* START Source data *

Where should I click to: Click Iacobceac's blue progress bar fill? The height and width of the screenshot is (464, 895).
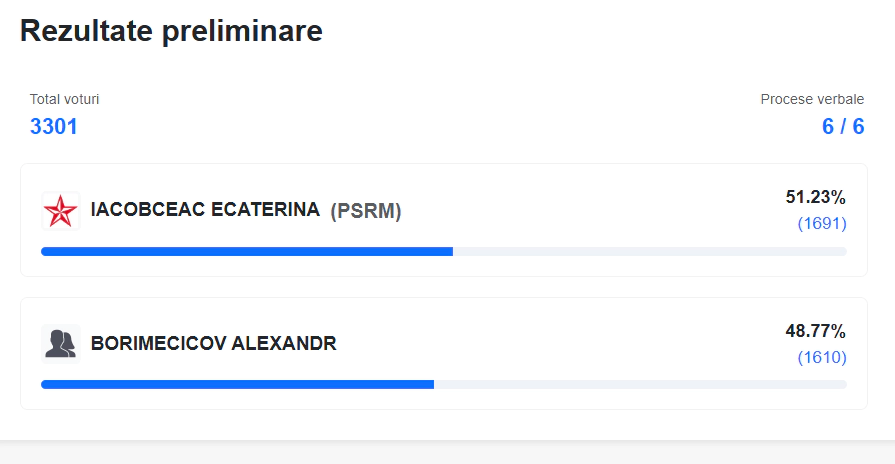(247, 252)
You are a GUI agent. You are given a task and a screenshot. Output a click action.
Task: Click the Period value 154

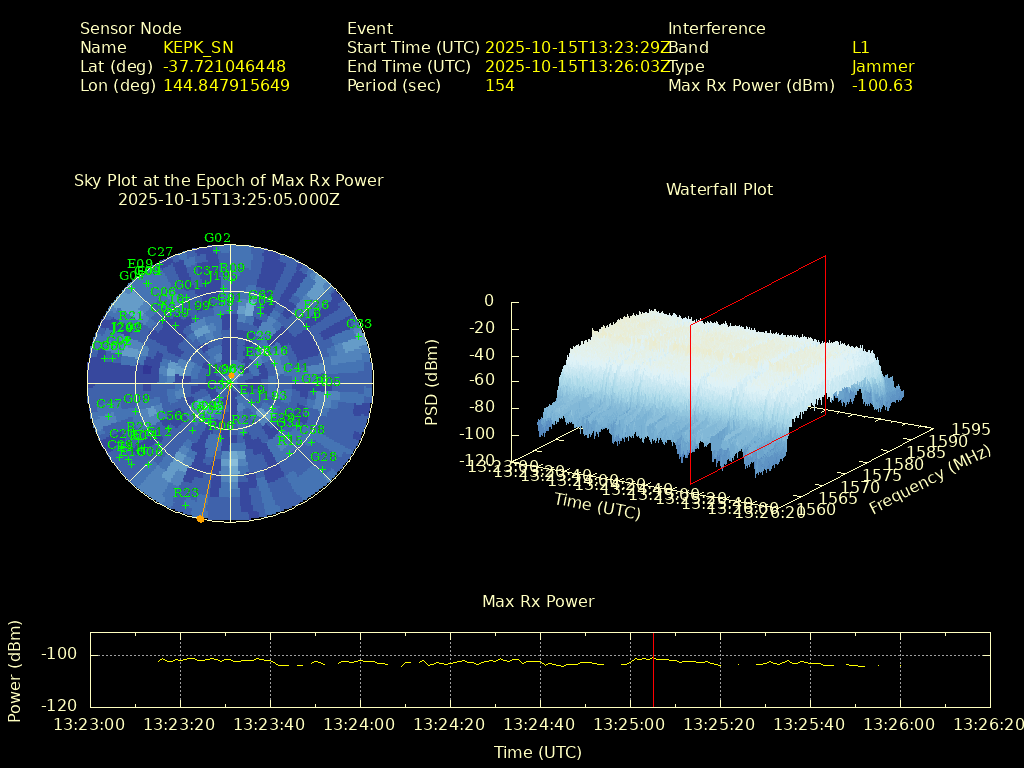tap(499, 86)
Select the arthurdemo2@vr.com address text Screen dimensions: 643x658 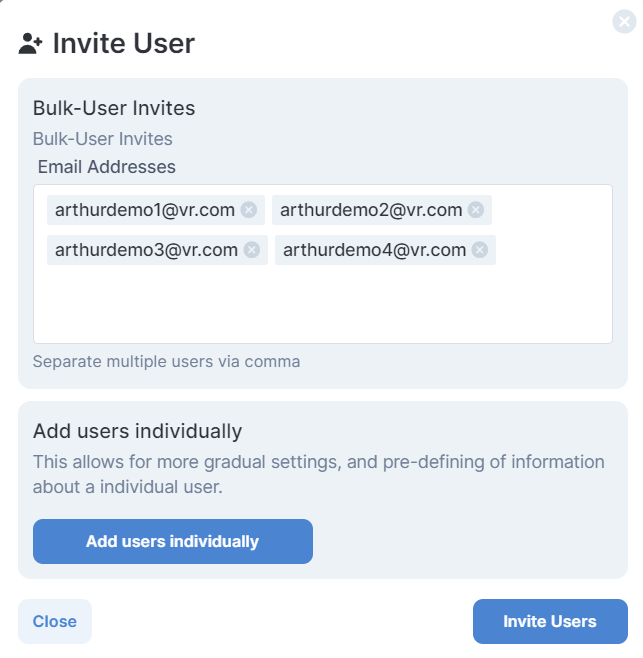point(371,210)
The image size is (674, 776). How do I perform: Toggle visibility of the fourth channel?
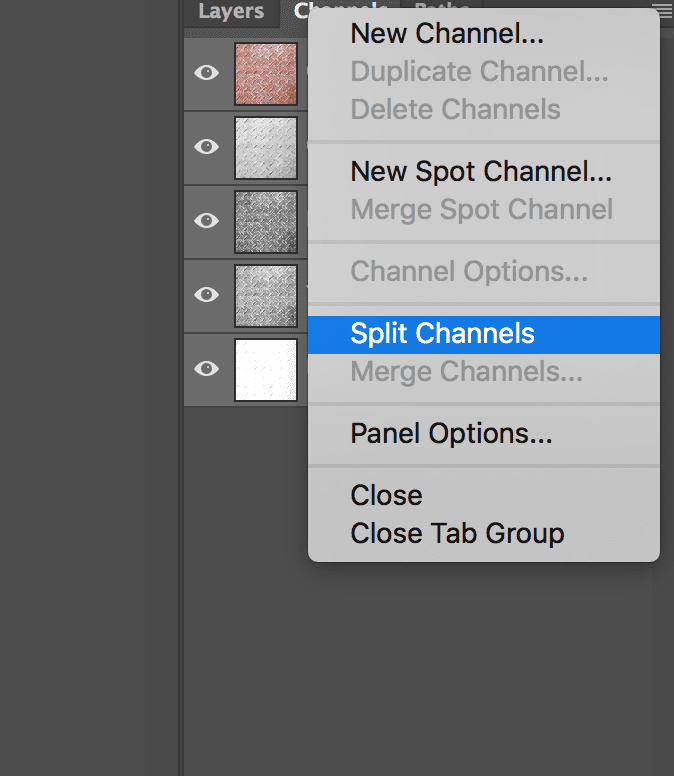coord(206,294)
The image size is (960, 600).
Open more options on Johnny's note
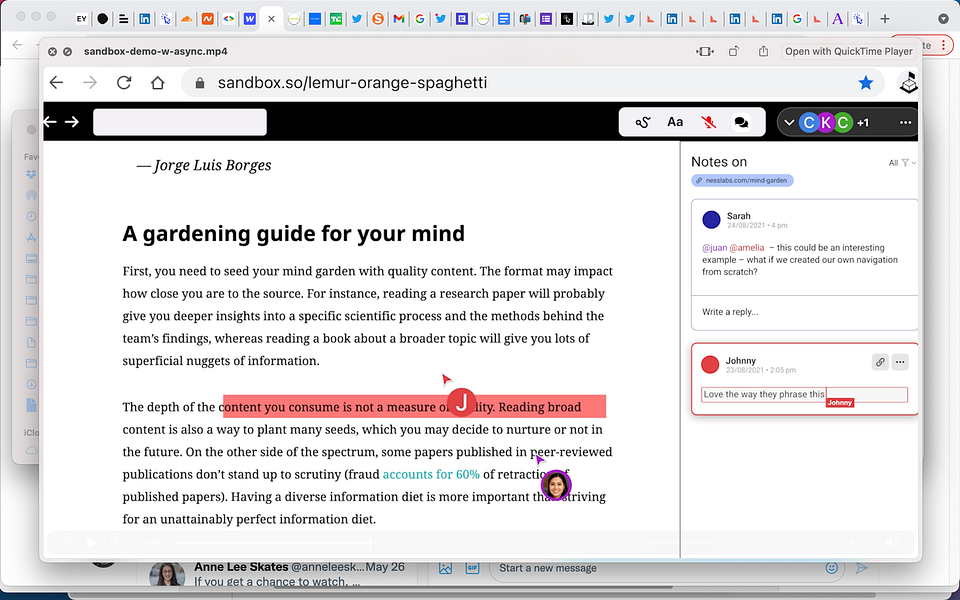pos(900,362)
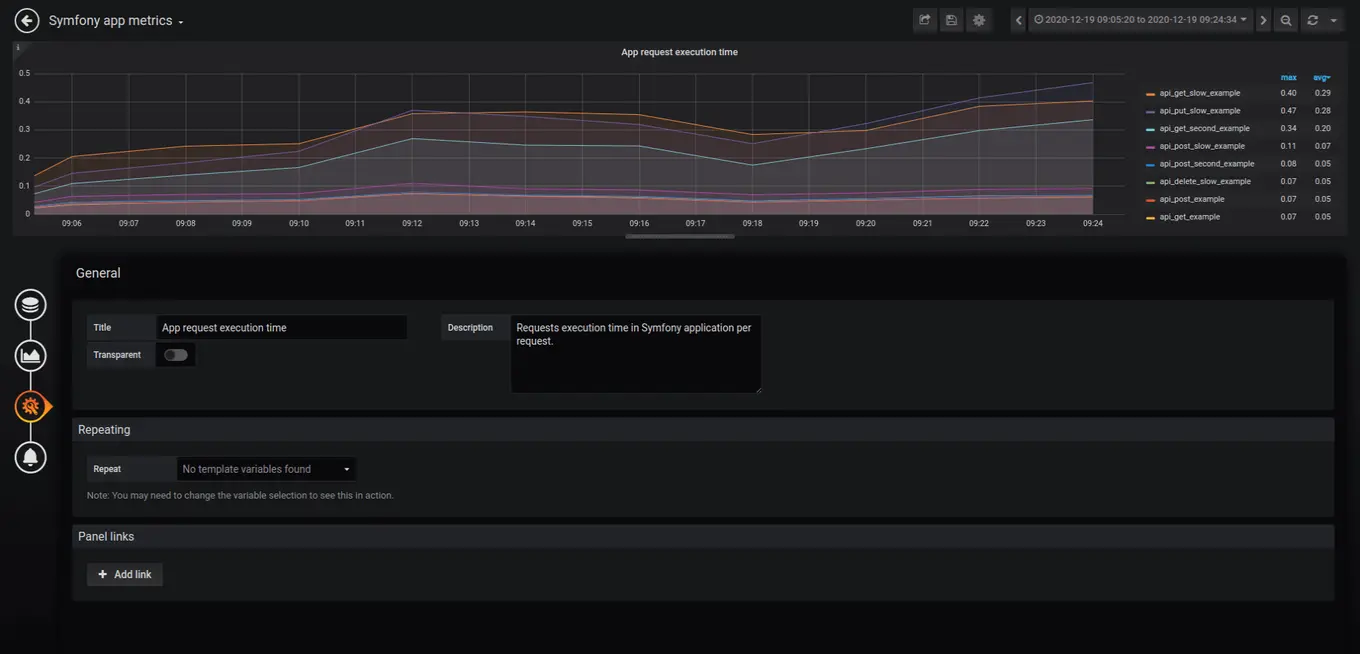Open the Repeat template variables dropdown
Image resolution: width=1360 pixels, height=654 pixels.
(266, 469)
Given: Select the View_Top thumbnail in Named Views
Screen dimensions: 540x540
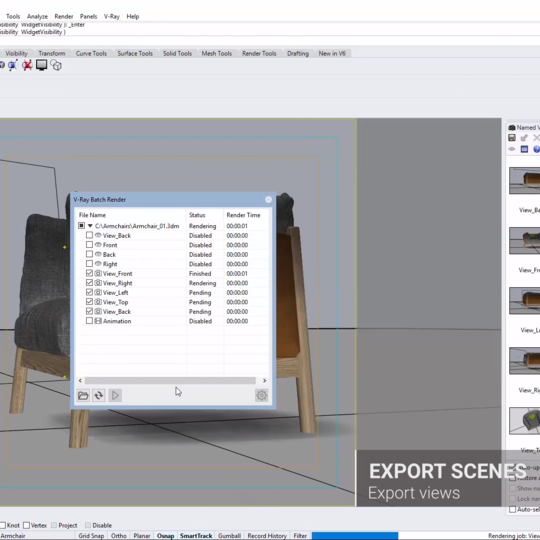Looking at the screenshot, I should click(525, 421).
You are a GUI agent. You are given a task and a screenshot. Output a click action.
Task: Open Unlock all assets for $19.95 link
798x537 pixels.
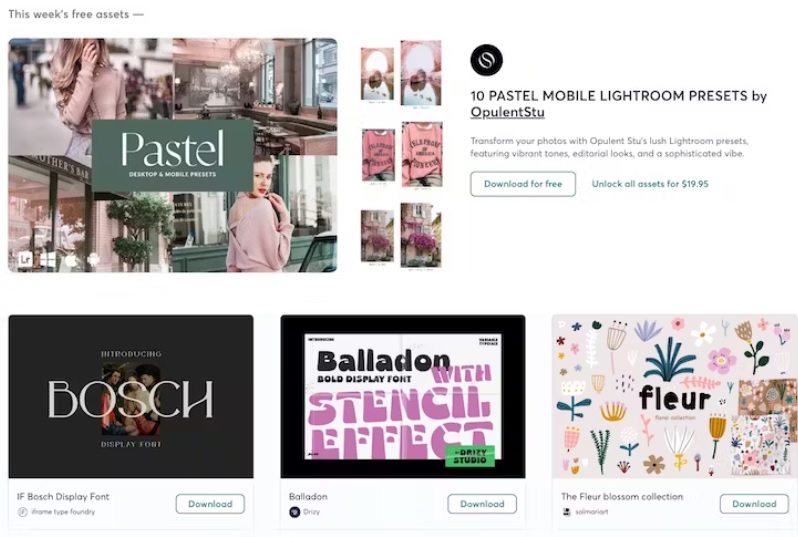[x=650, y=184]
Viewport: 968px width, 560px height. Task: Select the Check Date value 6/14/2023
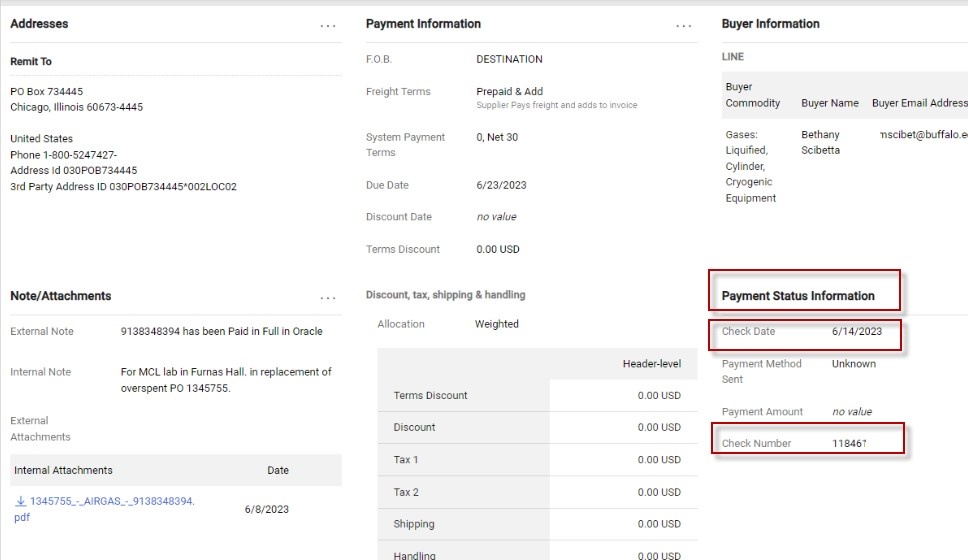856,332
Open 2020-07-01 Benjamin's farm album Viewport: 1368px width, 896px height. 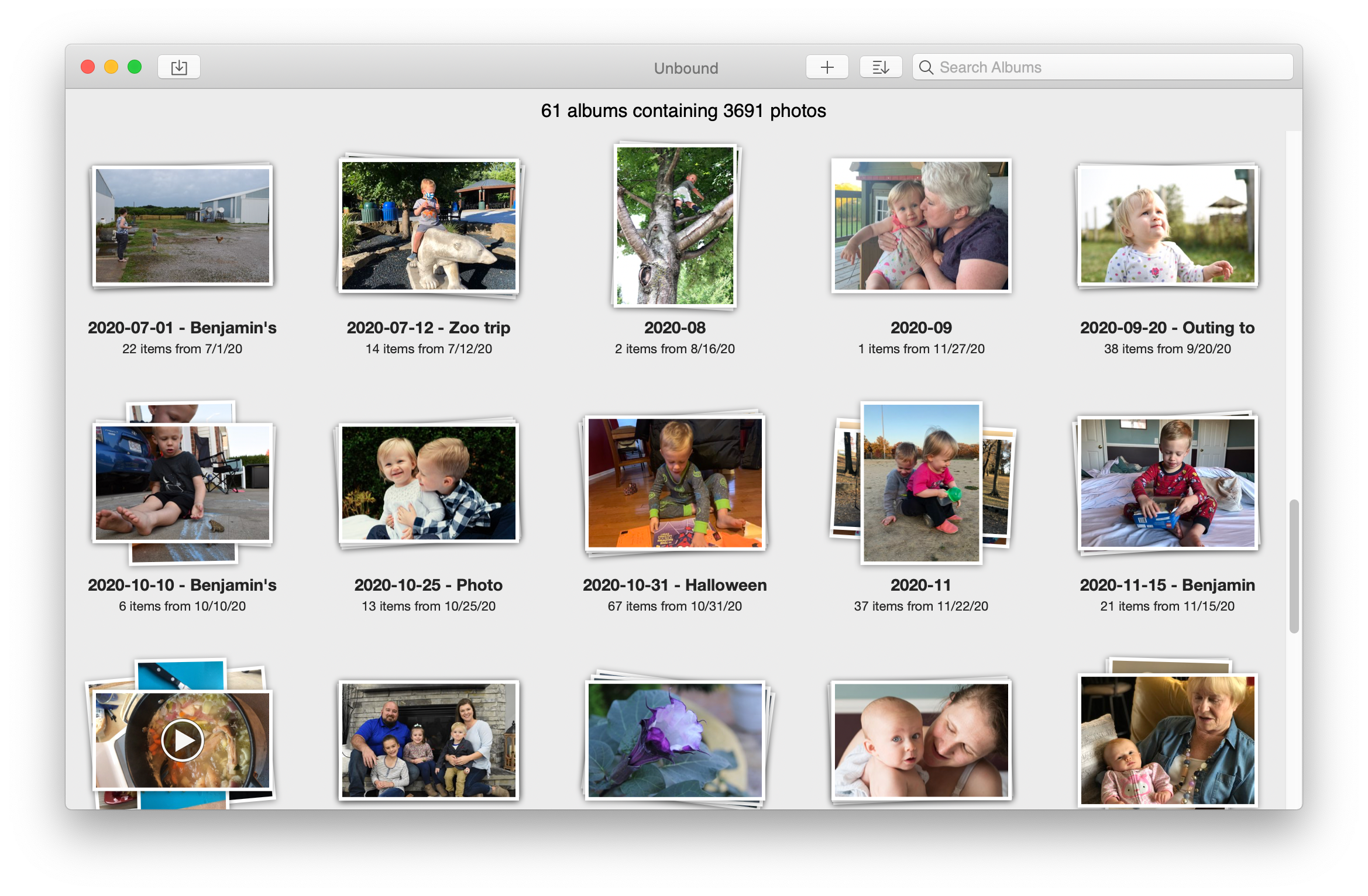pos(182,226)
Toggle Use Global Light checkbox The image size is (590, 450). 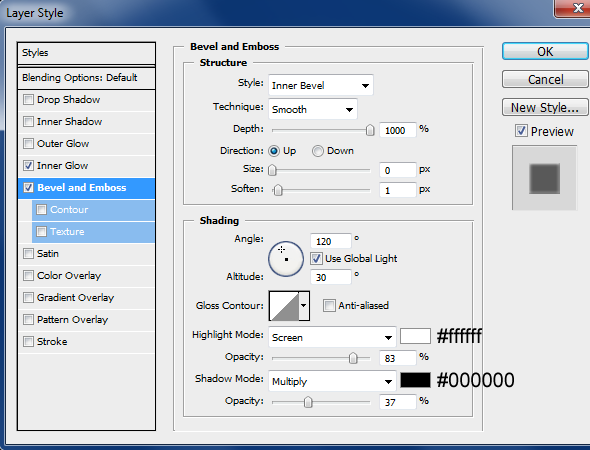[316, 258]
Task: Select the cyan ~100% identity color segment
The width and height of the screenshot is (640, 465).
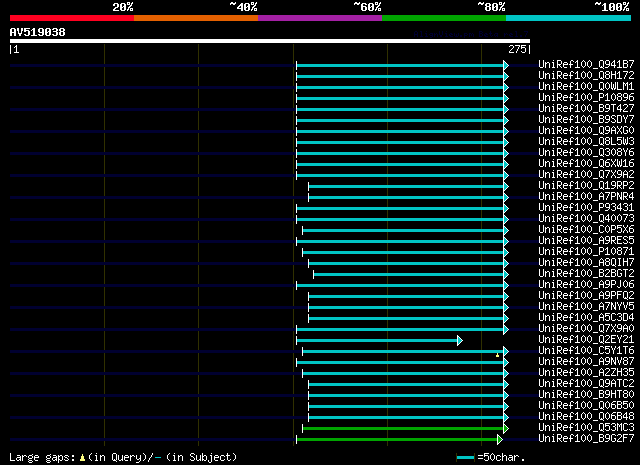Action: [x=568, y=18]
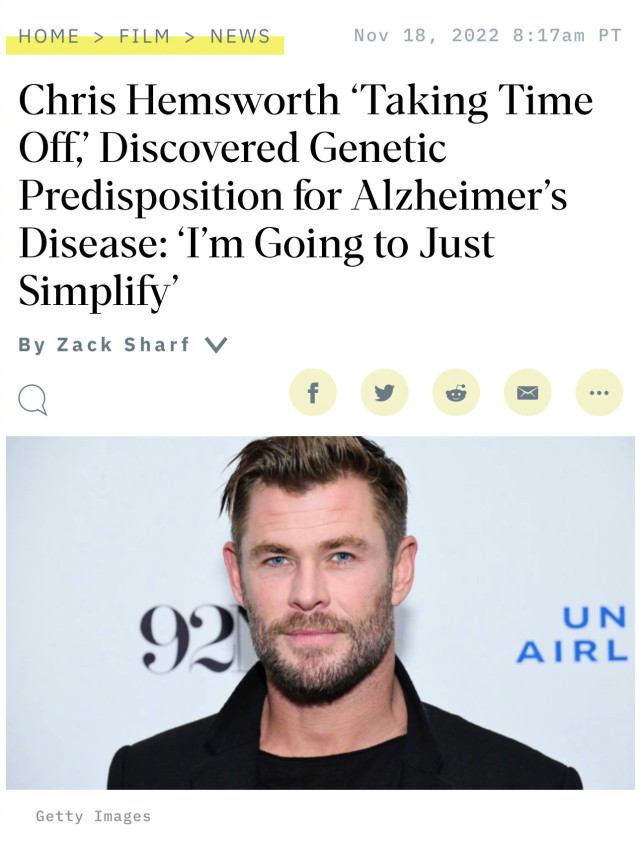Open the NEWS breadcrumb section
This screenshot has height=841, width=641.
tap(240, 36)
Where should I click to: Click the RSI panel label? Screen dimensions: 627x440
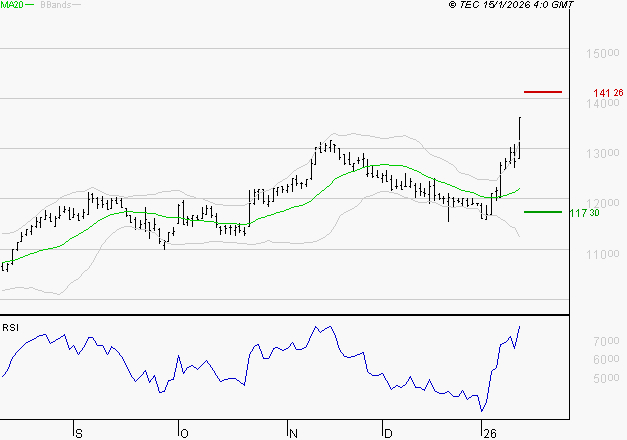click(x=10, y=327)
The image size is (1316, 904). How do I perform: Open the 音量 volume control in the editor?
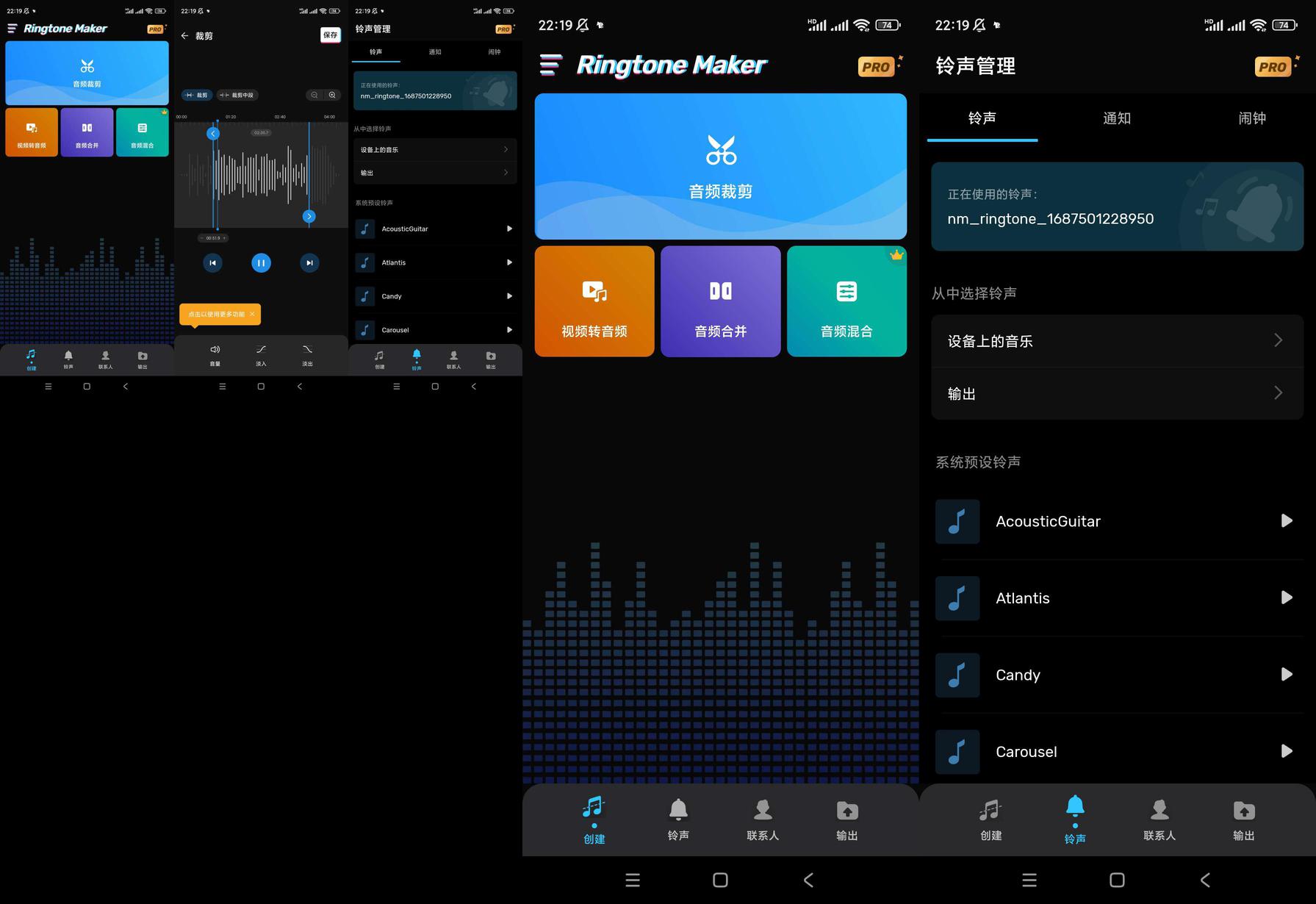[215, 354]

* END Source data *

Task brief
Reproduce the stretch of the entries from the line containing "Where should I click to: Click the" through the end of the entries, leaving out the pictures.

Correct answer
Where should I click to: Click the RSI panel label? Screen dimensions: 627x440
click(x=10, y=327)
The image size is (1316, 904). How do I perform: Open the 音量 volume control in the editor?
[215, 354]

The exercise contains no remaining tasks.